Work order: Please output each entry exactly as it appears.

Source data:

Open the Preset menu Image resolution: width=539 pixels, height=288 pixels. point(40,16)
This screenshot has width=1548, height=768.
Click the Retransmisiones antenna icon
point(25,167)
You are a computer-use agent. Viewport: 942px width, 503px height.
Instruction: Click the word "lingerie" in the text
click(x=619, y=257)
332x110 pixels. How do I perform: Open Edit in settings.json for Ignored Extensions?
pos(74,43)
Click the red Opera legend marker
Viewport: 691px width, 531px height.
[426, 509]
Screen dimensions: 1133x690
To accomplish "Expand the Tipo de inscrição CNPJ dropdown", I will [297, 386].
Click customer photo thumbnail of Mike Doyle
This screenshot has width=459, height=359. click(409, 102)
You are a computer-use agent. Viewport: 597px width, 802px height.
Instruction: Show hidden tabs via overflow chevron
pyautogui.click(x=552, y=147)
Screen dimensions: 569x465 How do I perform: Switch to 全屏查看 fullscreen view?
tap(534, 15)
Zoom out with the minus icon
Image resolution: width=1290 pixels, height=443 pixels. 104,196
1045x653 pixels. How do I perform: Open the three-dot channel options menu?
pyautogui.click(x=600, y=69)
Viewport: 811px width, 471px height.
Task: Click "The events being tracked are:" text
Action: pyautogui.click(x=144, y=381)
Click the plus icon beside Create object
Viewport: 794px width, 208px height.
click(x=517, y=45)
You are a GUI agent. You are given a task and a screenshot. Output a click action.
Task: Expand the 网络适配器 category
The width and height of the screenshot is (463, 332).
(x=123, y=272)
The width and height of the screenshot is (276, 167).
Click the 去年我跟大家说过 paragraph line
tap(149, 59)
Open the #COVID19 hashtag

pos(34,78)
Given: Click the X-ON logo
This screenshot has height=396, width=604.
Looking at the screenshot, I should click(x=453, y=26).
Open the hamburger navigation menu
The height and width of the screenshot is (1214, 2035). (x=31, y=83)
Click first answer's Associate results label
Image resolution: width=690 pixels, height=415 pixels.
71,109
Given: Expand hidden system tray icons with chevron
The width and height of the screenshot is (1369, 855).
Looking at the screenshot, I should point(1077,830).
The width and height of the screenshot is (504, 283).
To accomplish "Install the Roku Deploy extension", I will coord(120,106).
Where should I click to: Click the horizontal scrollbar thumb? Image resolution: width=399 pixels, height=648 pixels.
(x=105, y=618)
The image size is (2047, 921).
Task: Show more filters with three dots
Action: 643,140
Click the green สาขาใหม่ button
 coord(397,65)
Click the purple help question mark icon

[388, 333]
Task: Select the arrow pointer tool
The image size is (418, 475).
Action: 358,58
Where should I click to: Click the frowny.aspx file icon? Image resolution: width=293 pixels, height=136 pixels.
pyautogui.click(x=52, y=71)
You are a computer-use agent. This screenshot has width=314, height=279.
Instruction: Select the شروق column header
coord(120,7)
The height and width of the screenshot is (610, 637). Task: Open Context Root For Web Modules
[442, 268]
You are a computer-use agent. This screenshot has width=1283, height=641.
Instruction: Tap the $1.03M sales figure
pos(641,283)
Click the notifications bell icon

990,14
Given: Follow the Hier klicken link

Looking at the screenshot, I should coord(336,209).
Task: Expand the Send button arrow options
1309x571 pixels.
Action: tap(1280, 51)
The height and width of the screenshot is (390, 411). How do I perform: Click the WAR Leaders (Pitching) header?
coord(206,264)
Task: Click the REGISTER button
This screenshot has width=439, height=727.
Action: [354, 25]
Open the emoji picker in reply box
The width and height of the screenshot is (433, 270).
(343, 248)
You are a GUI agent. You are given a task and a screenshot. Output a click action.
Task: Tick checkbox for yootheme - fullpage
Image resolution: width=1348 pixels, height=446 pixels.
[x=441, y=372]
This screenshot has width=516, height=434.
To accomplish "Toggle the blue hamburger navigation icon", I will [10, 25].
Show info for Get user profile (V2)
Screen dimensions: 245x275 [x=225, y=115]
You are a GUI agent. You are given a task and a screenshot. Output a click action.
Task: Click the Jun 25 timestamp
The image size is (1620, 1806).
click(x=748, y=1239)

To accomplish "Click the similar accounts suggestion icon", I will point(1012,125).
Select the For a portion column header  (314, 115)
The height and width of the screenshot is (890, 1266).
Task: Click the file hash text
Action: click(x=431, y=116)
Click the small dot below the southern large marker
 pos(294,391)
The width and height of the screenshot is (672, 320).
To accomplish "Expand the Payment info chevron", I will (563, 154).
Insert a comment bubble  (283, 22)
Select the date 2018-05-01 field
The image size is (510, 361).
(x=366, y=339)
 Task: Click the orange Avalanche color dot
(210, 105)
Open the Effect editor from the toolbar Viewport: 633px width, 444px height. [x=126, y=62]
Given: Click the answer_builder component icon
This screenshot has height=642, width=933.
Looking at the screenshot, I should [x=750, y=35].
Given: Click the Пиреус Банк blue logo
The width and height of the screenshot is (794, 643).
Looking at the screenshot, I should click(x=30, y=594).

Reply to the task:
Open the Preset menu Image resolution: width=539 pixels, height=288 pixels. point(40,16)
This screenshot has width=1548, height=768.
Click the Retransmisiones antenna icon
point(25,167)
You are a computer-use agent. Viewport: 942px width, 503px height.
Instruction: Click the word "lingerie" in the text
click(x=619, y=257)
332x110 pixels. How do I perform: Open Edit in settings.json for Ignored Extensions?
pos(74,43)
Click the red Opera legend marker
Viewport: 691px width, 531px height.
[426, 509]
Screen dimensions: 1133x690
To accomplish "Expand the Tipo de inscrição CNPJ dropdown", I will [297, 386].
Click customer photo thumbnail of Mike Doyle
This screenshot has width=459, height=359. click(409, 102)
You are a computer-use agent. Viewport: 597px width, 802px height.
Instruction: Show hidden tabs via overflow chevron
pyautogui.click(x=552, y=147)
Screen dimensions: 569x465 How do I perform: Switch to 全屏查看 fullscreen view?
tap(534, 15)
Zoom out with the minus icon
Image resolution: width=1290 pixels, height=443 pixels. 104,196
1045x653 pixels. How do I perform: Open the three-dot channel options menu?
pyautogui.click(x=600, y=69)
Viewport: 811px width, 471px height.
Task: Click "The events being tracked are:" text
Action: pyautogui.click(x=144, y=381)
Click the plus icon beside Create object
Viewport: 794px width, 208px height.
click(x=517, y=45)
You are a GUI agent. You are given a task and a screenshot. Output a click action.
Task: Expand the 网络适配器 category
The width and height of the screenshot is (463, 332).
(x=123, y=272)
The width and height of the screenshot is (276, 167).
Click the 去年我跟大家说过 paragraph line
tap(149, 59)
Open the #COVID19 hashtag

pos(34,78)
Given: Click the X-ON logo
This screenshot has height=396, width=604.
Looking at the screenshot, I should click(x=453, y=26).
Open the hamburger navigation menu
The height and width of the screenshot is (1214, 2035). (x=31, y=83)
Click first answer's Associate results label
Image resolution: width=690 pixels, height=415 pixels.
71,109
Given: Expand hidden system tray icons with chevron
The width and height of the screenshot is (1369, 855).
Looking at the screenshot, I should point(1077,830).
The width and height of the screenshot is (504, 283).
To accomplish "Install the Roku Deploy extension", I will coord(120,106).
Where should I click to: Click the horizontal scrollbar thumb? Image resolution: width=399 pixels, height=648 pixels.
(x=105, y=618)
The image size is (2047, 921).
Task: Show more filters with three dots
Action: 643,140
Click the green สาขาใหม่ button
 coord(397,65)
Click the purple help question mark icon

[388, 333]
Task: Select the arrow pointer tool
The image size is (418, 475).
Action: 358,58
Where should I click to: Click the frowny.aspx file icon? Image resolution: width=293 pixels, height=136 pixels.
pyautogui.click(x=52, y=71)
You are a computer-use agent. This screenshot has width=314, height=279.
Instruction: Select the شروق column header
coord(120,7)
The height and width of the screenshot is (610, 637). Task: Open Context Root For Web Modules
[442, 268]
You are a computer-use agent. This screenshot has width=1283, height=641.
Instruction: Tap the $1.03M sales figure
pos(641,283)
Click the notifications bell icon

990,14
Given: Follow the Hier klicken link

Looking at the screenshot, I should coord(336,209).
Task: Expand the Send button arrow options
1309x571 pixels.
Action: tap(1280, 51)
The height and width of the screenshot is (390, 411). How do I perform: Click the WAR Leaders (Pitching) header?
coord(206,264)
Task: Click the REGISTER button
This screenshot has width=439, height=727.
Action: [354, 25]
Open the emoji picker in reply box
The width and height of the screenshot is (433, 270).
(343, 248)
You are a GUI agent. You are given a task and a screenshot. Output a click action.
Task: Tick checkbox for yootheme - fullpage
Image resolution: width=1348 pixels, height=446 pixels.
[x=441, y=372]
This screenshot has width=516, height=434.
To accomplish "Toggle the blue hamburger navigation icon", I will [10, 25].
Show info for Get user profile (V2)
Screen dimensions: 245x275 [x=225, y=115]
You are a GUI agent. You are given a task and a screenshot. Output a click action.
Task: Click the Jun 25 timestamp
The image size is (1620, 1806).
click(x=748, y=1239)

To accomplish "Click the similar accounts suggestion icon", I will point(1012,125).
Select the For a portion column header  (314, 115)
The height and width of the screenshot is (890, 1266).
Task: Click the file hash text
Action: click(x=431, y=116)
Click the small dot below the southern large marker
 pos(294,391)
The width and height of the screenshot is (672, 320).
To accomplish "Expand the Payment info chevron", I will (563, 154).
Insert a comment bubble  (283, 22)
Select the date 2018-05-01 field
The image size is (510, 361).
(x=366, y=339)
 Task: Click the orange Avalanche color dot
(210, 105)
Open the Effect editor from the toolbar Viewport: 633px width, 444px height. [x=126, y=62]
Given: Click the answer_builder component icon
This screenshot has height=642, width=933.
Looking at the screenshot, I should [x=750, y=35].
Given: Click the Пиреус Банк blue logo
The width and height of the screenshot is (794, 643).
Looking at the screenshot, I should click(x=30, y=594).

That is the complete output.